Botox is the undisputed king of aesthetic neurotoxins since it was officially FDA approved in 2002. While newer neurotoxins from different manufacturers have since emerged (Dysport, Xeomin), they have not and likely never will topple the market share that Botox currently has. Most likely it will waver with modest changes back and forth very similar to what goes on the soda market battle of Coke vs. Pepsi.
But just because these other neurotoxins have a much smaller piece of aesthetic neurotoxin pie, does that mean they are inferior products? It is generally believed that all three neurotoxins are equivalent in terms of effectiveness and in how long they last. Botox is much better known, not only because they were the first neurotoxin FDA-approved and revolutionized the aesthetic facial industry, but because its manufacturer Allergan has done an outstanding job with its branding efforts.

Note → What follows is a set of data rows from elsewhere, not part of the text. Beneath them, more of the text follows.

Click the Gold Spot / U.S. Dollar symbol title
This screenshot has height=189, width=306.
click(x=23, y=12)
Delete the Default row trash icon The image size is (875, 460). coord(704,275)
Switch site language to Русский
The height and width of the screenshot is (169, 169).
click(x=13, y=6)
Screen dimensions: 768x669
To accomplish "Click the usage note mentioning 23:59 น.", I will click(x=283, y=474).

As the last of the neurotoxin three to enter the market, the comparative effectiveness of Xeomin has not been backed up by any good comparative science. A recent study, however, may finally put that issue to rest. In a recently reported prospective double-blinded study Xeomin and Botox went head to-head in the treatment of glabellar frown lines in several hundred women using 20 units of each drug. The study showed equivalence in terms of time of onset, peak effect, number of complications and patient satisfaction levels. Such study information is critical as doctors had to rely on their own experience and word of mouth as to the merits of Xeomin.

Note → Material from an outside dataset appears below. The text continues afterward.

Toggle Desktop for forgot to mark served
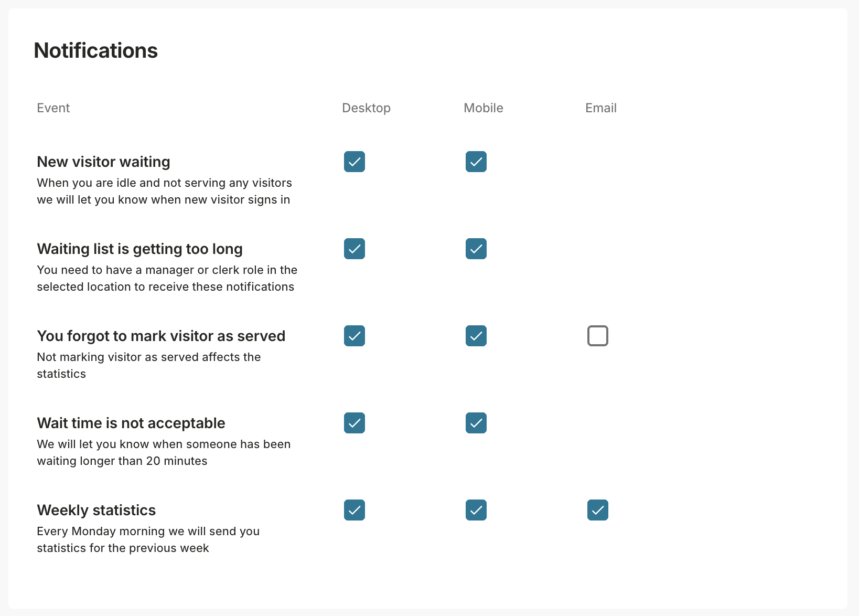The width and height of the screenshot is (859, 616). tap(355, 336)
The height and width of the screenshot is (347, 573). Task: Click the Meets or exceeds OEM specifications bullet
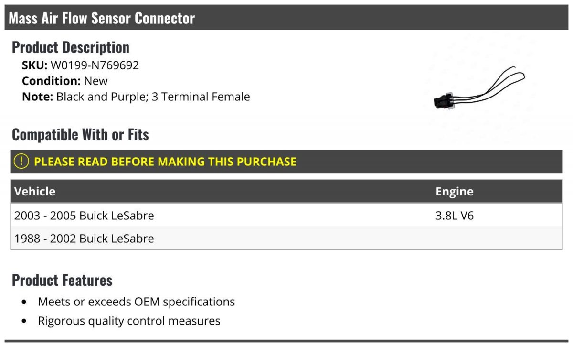(137, 302)
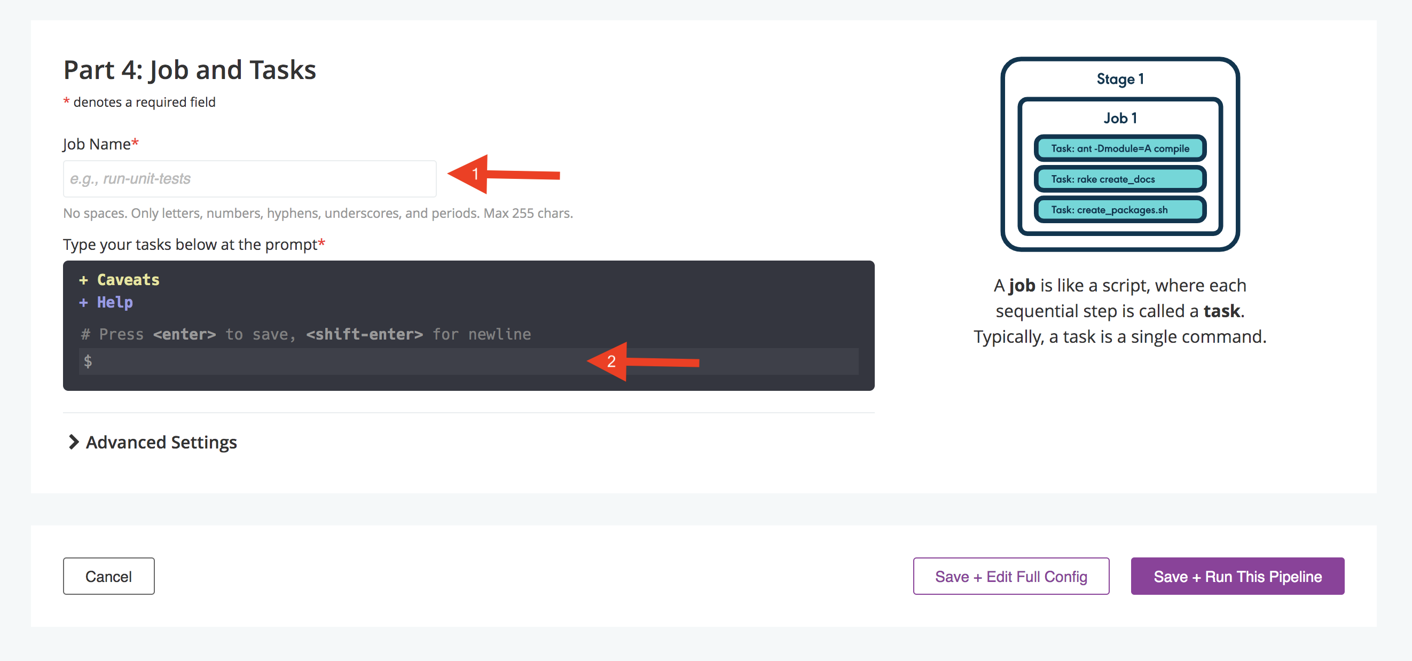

Despite its equivalence to Botox, the use of Xeomin is going to be highly influenced by the practice behavior of the injector. Some practices use all three neurotoxins while others may only use one exclusively. Personal preference, brand familiarity, practice behavior and cost all lead to preferences of neurotoxin use. The cost issue is what aspect where Xeomin excels over Botox. It comes at a lower acquisition cost and these savings can be passed onto the patient.
Change is difficult and for this reason many patients may not be willing to leave Botox for a different neurotoxin. But because of clinical equivalency neurotoxin experimentation is possible with no downside.